Data records
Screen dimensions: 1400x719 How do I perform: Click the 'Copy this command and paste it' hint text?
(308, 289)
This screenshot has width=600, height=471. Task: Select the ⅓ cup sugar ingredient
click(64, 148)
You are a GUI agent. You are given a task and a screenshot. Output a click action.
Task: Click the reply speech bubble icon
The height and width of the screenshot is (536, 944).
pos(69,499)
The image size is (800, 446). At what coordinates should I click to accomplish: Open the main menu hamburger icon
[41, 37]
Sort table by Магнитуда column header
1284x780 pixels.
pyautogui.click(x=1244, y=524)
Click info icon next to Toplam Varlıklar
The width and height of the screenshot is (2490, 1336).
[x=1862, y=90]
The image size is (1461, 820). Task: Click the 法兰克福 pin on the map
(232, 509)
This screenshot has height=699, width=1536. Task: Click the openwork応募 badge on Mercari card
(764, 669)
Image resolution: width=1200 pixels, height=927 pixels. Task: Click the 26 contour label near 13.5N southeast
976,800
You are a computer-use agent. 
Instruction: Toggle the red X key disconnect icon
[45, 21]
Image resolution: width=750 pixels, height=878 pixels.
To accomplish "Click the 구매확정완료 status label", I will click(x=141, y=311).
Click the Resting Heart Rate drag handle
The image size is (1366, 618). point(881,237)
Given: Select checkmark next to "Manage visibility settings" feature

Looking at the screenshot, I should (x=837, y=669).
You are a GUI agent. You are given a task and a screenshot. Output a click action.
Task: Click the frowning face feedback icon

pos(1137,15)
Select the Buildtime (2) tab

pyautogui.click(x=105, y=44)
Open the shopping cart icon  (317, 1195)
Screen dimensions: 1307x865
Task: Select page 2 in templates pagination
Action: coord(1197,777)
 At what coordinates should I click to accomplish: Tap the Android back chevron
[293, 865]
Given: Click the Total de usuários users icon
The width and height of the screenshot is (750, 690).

▶ [WHAT TO DO]:
Please write out the lines that run from the one with "Task: Click the frowning face feedback icon" to the end of the records, both included, exactly as they appear.

▶ [FINISHED TASK]:
Task: Click the frowning face feedback icon

pos(1137,15)
Select the Buildtime (2) tab

pyautogui.click(x=105, y=44)
Open the shopping cart icon  (317, 1195)
Screen dimensions: 1307x865
Task: Select page 2 in templates pagination
Action: coord(1197,777)
 At what coordinates should I click to accomplish: Tap the Android back chevron
[293, 865]
Given: Click the Total de usuários users icon
The width and height of the screenshot is (750, 690).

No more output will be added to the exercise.